Since updating Videobridge from amd64 2.1-595-g3637fda4-1 to 2.1-607-g153f7e4e-1 we’re having trouble with statistics and scaling: The stats-API counts conferences and participants up and up … and never lets them go again. Look at our grafana statistics
Grafana and the attached files
stats-vbdh04.txt (2.5 KB)
stats-vbdh03.txt (2.5 KB)
stats-vbdh02.txt (2.5 KB)
stats-vbdh01.txt (2.6 KB)
you will find the conferences on our videobridges never seem to end - until we shutdown them manually. Thus our scaling fails. Any ideas what is wrong?

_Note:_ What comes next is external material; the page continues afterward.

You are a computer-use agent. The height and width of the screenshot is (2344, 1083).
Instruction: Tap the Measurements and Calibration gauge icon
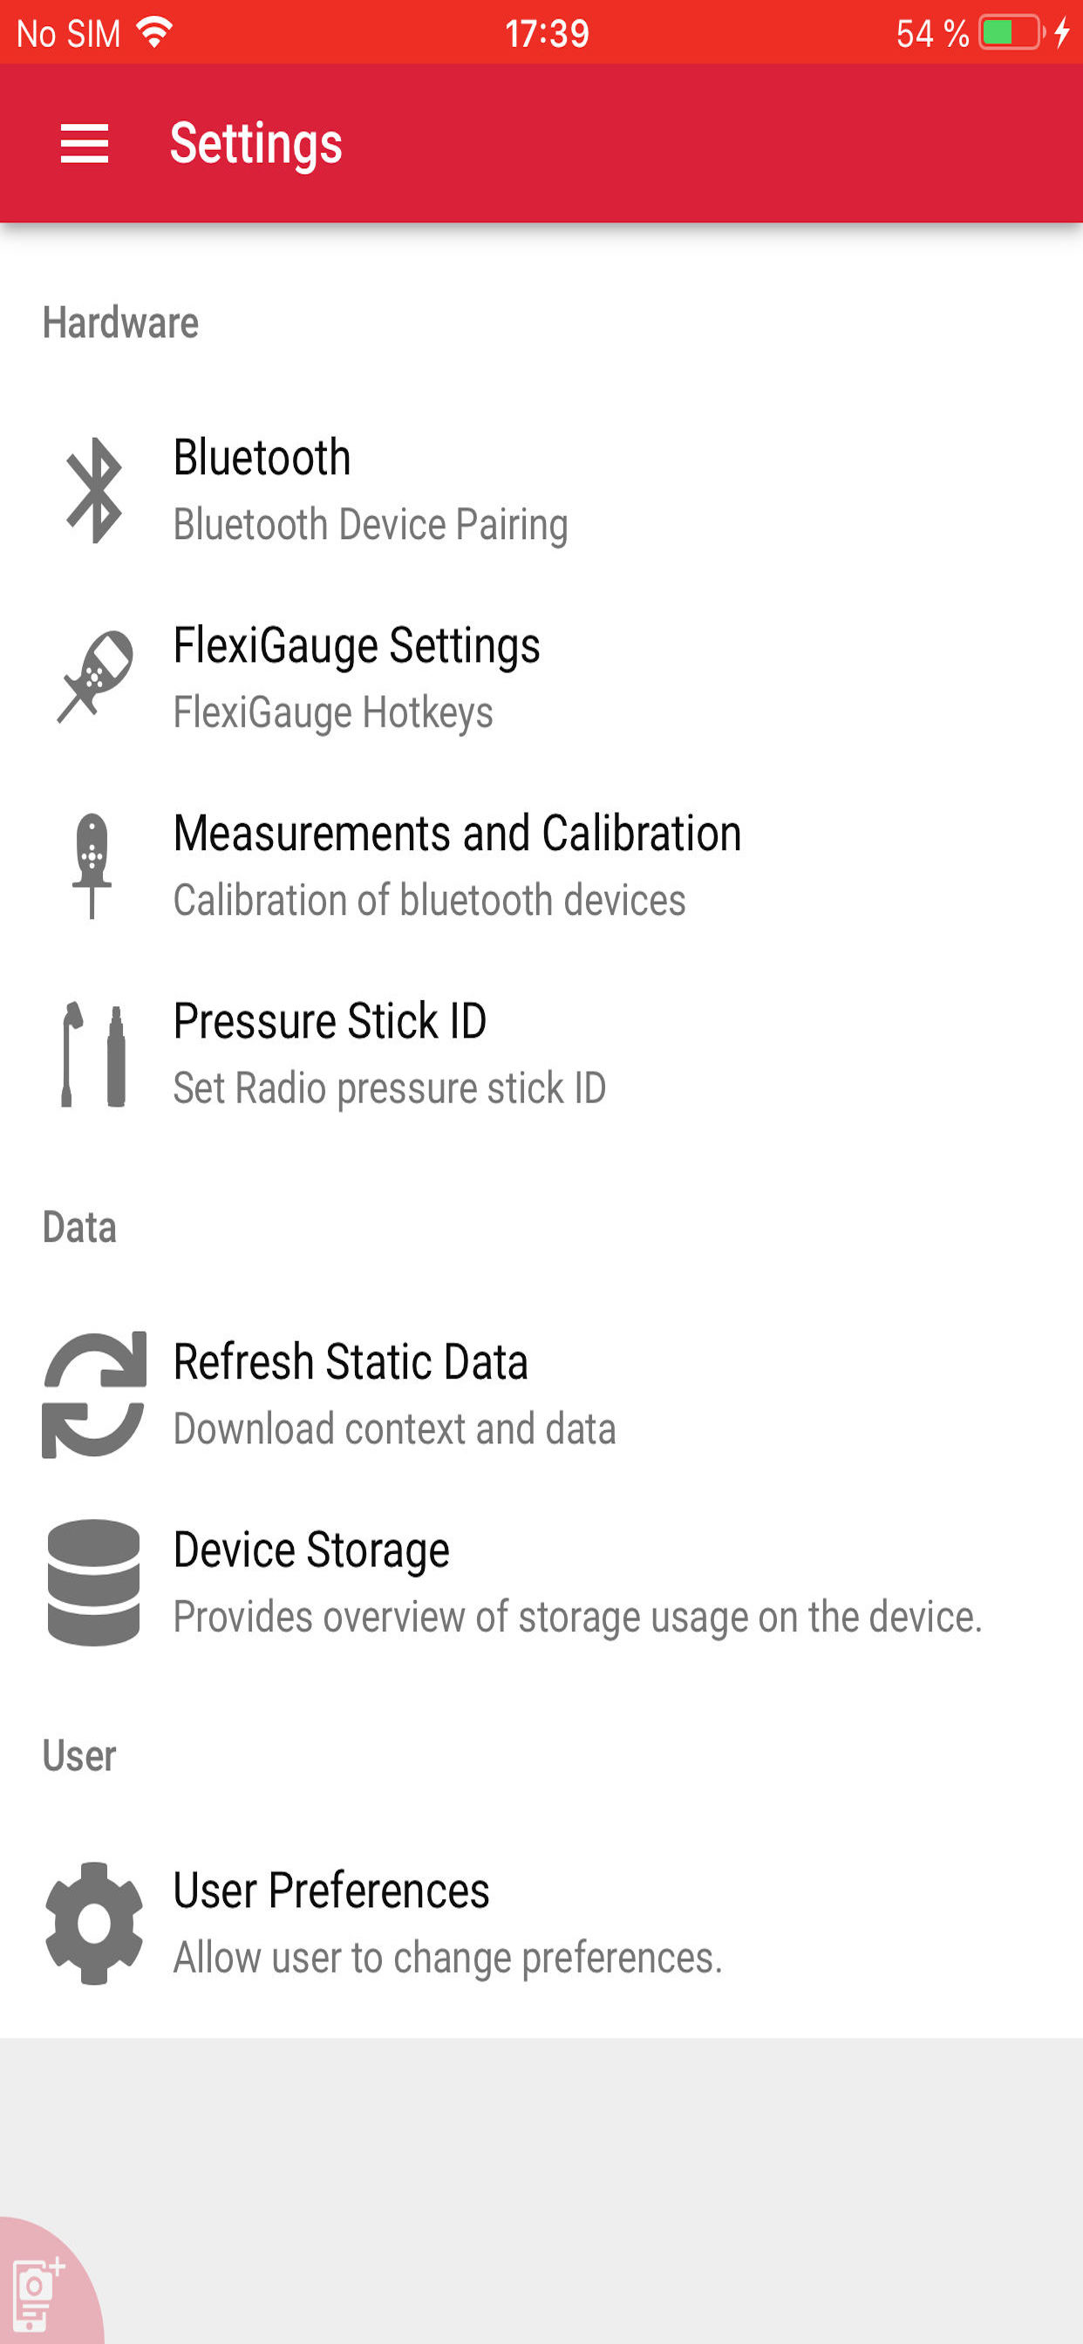pos(92,865)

Did you update the other components too (jicofo
, jitsi-meet
etc.)?
I can’t repro. I have an old stable (5390), tested that the conferences count decreased when closing a conference, upgraded to latest stable (6826), that corresponds to your jvb version unless I’m mistaken, did the same test, seen the same. Note that there is a few seconds of delay because the stats are cached.
Could it be because of the cache ? Note that if you set the default statistics push time, with the new config (in jvb.conf) the interval duration is not given in milliseconds, but in seconds.
Or maybe the octo bug in jicofo which was recently fixed more info JVB not recognizing completed conferences correctly · Issue #1806 · jitsi/jitsi-videobridge · GitHub
Oh, thank you all for the quick replies! Lots of good ideas to check now, but as we had everything updated and use octo i guess it is the bug @damencho referred to. Will report back as soon as i can verify.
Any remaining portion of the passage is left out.